The Court may "accept, reject, or modify, in whole or in part, the findings or recommendations made by the magistrate judge." 28 U.S.C. § 636(b)(1). The Court may "adopt those portions of the report to which no timely objection has been made, so long as there is no clear error on the face of the record." Feehan v. Feehan, 2011 WL 497776, at *1 (S.D.N.Y. Feb. 10, 2011). Plaintiff did not file objections to the R&R within the 14-day statutory period or during the 60 days in which the motion was marked off the calendar, nor did she otherwise contact the Court. See 28 U.S.C. § 636(b)(1); Fed. R. Civ. P. 72(b)(2). Plaintiffs failure to do so results in waiver of any objections she may have. See Thomas v. Arn, 474 U.S. 140, 155 (1985); Reyes v. LaValley, 2014 WL4852313, at *3 (E.D.N.Y. Sept. 10, 2014). Accordingly, the Court reviews the R&R for clear error. Finding none, the Court hereby adopts the R&R in full.

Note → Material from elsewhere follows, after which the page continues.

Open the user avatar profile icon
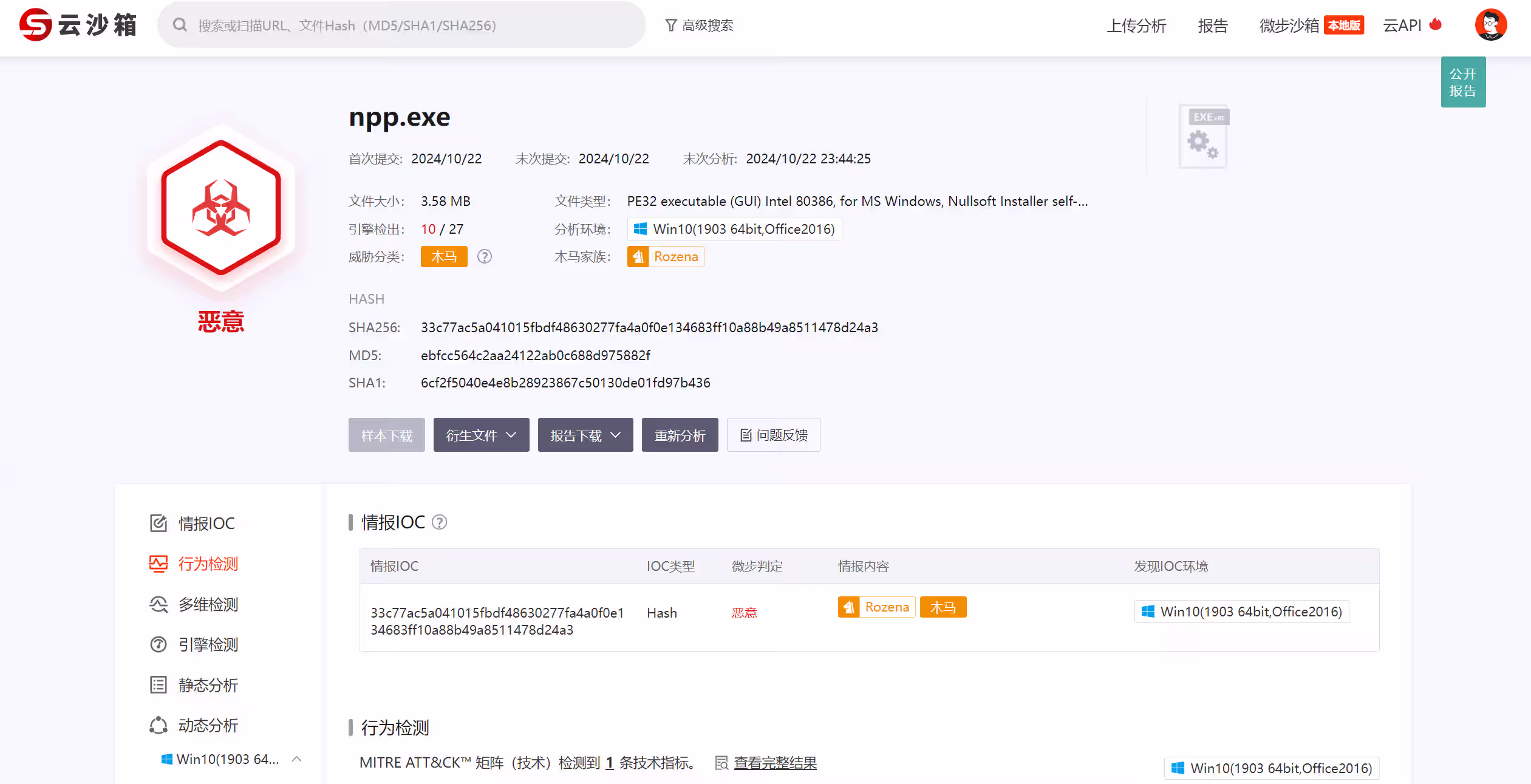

For the foregoing reasons, Defendant's motion to dismiss is GRANTED, with leave tore-plead Plaintiffs race-based discrimination claim. Leave to re-plead Plaintiffs ADA claims is denied as futile. The Clerk of Court is directed to enter judgment and close this case. Pursuant to 28 U.S.C. § 1915(a), I find that any appeal from this order would not be taken in good faith.

FootNotes


1. Plaintiff was employed by Defendant at the time she filed the Complaint, but resigned in September 2014. Dkt. No.15.